If you mean lifting it to cut it, that's different. That would mean the blade is not rotating maybe?

DM


----------



## thehvacguy (Oct 30, 2009)

Well its a regular push mower that self propels. It cuts the grass but only fills the bag with 3-4 handfulls of grass before it leaves a trail of cut grass on the lawn. I noticed a hole in the bag so i patched it, but the problem persists


----------



## DangerMouse (Jul 17, 2008)

Wet grass and/or dull blade then, yup.
Most likely the latter..... it'll rip up clumps of grass and plug the opening.

DM


----------



## thehvacguy (Oct 30, 2009)

Ok i have a toro proline tv5004. It never used to have a problem with wet grass.
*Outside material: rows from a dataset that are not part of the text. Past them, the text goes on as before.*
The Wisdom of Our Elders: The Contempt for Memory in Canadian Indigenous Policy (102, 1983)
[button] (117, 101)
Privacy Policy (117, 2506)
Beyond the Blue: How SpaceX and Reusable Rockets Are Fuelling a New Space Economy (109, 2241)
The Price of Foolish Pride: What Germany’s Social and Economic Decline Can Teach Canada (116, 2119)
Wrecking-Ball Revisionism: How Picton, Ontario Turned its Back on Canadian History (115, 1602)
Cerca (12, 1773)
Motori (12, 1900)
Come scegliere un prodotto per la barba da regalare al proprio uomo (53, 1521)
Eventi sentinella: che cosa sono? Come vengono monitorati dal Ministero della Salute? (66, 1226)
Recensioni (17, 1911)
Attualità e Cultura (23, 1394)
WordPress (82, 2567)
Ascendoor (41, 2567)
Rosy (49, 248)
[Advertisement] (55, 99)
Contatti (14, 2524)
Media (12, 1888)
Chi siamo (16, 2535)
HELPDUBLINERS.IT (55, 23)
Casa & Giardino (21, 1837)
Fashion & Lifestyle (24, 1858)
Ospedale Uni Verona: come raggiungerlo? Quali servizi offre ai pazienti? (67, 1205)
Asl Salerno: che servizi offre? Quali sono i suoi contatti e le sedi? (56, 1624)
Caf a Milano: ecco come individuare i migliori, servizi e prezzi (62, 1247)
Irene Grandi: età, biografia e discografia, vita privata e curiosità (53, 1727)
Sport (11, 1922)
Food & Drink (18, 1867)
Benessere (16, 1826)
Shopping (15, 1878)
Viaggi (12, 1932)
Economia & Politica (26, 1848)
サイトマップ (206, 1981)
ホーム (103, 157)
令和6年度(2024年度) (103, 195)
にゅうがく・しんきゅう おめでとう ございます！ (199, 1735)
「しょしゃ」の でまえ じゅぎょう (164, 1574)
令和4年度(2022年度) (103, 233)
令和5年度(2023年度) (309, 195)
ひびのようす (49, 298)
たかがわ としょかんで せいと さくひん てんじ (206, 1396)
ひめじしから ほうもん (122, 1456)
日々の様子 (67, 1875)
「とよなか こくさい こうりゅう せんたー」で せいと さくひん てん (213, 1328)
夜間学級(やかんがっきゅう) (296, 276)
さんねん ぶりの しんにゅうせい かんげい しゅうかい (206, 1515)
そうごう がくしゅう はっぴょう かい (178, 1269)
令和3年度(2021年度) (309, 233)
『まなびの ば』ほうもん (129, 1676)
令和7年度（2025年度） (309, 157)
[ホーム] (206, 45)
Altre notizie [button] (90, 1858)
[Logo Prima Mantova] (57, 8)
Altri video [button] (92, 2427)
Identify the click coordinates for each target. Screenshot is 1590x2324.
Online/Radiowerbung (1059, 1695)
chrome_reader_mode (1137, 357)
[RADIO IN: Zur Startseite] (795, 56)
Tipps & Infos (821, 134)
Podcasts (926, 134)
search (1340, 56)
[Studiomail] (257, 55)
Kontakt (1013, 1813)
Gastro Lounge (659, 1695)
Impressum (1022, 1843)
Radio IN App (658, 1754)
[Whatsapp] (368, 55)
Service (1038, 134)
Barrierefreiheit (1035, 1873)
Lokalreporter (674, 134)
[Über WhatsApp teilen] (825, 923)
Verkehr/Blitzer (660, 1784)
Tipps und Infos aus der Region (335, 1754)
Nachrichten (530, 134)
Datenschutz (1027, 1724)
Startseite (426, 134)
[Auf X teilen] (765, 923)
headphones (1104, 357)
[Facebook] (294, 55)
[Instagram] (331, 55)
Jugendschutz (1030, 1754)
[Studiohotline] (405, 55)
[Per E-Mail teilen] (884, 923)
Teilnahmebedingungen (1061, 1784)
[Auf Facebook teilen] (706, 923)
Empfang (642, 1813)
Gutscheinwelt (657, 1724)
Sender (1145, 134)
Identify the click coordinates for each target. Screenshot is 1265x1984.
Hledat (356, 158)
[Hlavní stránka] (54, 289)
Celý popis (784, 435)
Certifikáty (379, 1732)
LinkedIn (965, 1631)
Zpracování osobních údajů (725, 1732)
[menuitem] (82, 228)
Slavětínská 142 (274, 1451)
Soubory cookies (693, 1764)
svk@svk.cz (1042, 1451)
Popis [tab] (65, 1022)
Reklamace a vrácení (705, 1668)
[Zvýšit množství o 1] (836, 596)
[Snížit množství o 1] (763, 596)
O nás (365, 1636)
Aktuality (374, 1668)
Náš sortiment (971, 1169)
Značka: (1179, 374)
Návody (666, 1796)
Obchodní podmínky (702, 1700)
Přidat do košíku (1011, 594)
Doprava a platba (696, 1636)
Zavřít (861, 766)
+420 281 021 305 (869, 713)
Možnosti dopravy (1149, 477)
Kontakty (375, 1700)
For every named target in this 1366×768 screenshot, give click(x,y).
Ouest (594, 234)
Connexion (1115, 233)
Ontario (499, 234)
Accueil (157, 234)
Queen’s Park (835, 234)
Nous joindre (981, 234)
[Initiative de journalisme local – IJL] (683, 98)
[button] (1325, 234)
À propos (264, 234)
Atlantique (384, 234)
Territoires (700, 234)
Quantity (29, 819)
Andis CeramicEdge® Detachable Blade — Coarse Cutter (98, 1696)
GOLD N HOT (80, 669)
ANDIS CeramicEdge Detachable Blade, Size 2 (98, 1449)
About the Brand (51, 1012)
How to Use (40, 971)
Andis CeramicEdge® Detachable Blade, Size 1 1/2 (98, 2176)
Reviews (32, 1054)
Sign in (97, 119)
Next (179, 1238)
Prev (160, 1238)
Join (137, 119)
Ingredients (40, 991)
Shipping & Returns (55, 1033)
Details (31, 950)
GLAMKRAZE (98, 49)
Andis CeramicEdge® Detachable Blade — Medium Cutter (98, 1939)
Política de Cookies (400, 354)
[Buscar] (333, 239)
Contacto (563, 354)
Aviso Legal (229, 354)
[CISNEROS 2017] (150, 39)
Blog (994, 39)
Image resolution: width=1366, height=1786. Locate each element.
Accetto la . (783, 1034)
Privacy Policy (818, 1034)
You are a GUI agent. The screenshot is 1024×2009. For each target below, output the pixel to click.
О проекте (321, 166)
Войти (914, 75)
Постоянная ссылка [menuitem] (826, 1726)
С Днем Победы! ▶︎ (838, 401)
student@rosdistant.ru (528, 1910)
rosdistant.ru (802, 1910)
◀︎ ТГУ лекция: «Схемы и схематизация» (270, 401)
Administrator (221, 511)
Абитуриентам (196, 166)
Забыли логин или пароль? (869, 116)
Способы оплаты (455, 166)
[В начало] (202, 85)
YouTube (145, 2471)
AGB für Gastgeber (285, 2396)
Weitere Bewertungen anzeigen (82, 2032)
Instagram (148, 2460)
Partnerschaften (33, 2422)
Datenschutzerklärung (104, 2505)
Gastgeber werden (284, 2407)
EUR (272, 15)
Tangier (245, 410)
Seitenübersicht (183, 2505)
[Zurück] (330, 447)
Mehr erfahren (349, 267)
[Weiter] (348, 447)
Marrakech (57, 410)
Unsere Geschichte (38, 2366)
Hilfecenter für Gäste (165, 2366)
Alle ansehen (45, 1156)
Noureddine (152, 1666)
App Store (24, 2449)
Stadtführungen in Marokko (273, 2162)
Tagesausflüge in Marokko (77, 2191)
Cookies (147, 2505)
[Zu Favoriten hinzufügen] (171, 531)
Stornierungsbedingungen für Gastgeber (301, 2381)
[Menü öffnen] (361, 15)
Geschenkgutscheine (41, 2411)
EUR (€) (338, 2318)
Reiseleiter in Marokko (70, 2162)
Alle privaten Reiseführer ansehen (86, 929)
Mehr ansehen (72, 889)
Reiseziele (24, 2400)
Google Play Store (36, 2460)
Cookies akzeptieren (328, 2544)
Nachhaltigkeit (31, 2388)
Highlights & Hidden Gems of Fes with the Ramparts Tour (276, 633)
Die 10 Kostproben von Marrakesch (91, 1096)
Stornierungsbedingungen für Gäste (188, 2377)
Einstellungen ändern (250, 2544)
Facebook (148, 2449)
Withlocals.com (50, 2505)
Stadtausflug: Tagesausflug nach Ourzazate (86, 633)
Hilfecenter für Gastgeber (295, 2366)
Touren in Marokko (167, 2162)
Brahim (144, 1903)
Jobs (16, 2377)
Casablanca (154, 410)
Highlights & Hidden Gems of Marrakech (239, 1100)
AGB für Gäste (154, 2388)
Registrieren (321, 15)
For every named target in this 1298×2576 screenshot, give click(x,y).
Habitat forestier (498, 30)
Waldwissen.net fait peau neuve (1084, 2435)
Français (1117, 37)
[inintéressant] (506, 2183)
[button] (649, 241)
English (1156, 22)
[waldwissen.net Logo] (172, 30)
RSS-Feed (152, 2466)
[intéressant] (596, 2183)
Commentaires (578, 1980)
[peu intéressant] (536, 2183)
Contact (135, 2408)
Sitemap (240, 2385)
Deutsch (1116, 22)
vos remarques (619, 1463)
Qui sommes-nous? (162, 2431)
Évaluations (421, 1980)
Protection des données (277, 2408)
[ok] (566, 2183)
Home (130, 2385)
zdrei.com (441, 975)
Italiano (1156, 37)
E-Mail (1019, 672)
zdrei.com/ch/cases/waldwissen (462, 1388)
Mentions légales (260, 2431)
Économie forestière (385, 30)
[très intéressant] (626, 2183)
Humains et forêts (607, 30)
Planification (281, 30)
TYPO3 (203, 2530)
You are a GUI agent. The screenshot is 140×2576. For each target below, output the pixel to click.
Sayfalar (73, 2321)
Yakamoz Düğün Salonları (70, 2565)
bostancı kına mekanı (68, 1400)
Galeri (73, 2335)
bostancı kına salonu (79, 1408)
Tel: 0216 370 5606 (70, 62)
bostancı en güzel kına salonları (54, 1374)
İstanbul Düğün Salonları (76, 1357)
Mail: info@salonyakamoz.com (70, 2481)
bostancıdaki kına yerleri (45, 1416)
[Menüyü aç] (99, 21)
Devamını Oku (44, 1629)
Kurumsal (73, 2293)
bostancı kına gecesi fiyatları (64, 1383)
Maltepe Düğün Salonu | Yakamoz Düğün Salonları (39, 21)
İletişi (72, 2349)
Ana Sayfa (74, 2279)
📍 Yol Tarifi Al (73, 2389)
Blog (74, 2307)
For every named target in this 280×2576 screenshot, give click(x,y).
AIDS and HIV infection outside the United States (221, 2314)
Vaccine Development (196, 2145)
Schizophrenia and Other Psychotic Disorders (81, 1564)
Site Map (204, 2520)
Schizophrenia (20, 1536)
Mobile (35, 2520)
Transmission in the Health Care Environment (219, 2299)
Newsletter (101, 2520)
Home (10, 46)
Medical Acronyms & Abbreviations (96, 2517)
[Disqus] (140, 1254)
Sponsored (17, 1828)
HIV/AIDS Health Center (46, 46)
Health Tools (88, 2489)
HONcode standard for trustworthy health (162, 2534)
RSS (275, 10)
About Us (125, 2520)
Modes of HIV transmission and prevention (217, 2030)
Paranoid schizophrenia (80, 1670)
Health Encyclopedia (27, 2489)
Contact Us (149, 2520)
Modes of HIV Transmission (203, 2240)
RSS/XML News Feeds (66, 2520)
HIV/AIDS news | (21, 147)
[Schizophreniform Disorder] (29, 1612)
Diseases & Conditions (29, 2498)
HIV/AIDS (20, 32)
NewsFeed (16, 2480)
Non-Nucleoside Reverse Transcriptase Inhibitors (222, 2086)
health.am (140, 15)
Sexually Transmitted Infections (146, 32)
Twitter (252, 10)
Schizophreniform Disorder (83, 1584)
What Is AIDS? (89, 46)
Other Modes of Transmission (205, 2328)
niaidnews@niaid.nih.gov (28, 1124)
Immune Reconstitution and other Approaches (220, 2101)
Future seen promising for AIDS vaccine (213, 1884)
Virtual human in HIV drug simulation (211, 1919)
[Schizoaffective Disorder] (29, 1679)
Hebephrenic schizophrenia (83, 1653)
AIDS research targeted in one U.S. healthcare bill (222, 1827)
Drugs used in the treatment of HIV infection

I removed a LOT of dry hardened grass from where the blade is, and i noticed the blade is really smooth. Man, my lawn looks like crap now...


----------



## DangerMouse (Jul 17, 2008)

Well, sharpen that puppy up and get to mowin'!

DM


----------



## Bud Cline (Mar 12, 2006)

The shape and design of the bottom side of the mower has everything to do with how the machine produces the venturi-like action necessary to both lift and transfer the clippings. If the underside isn't kept clean and free of debris the action is diminished. The shape and condition of the blades is what also produces the actions necessary for the machine to do its thing as designed. Worn or bent blades can be an issue.:yes:


----------



## shauntie (Mar 31, 2011)

DangerMouse said:


> Well, sharpen that puppy up and get to mowin'!
> 
> DM



Exactly :thumbup:


----------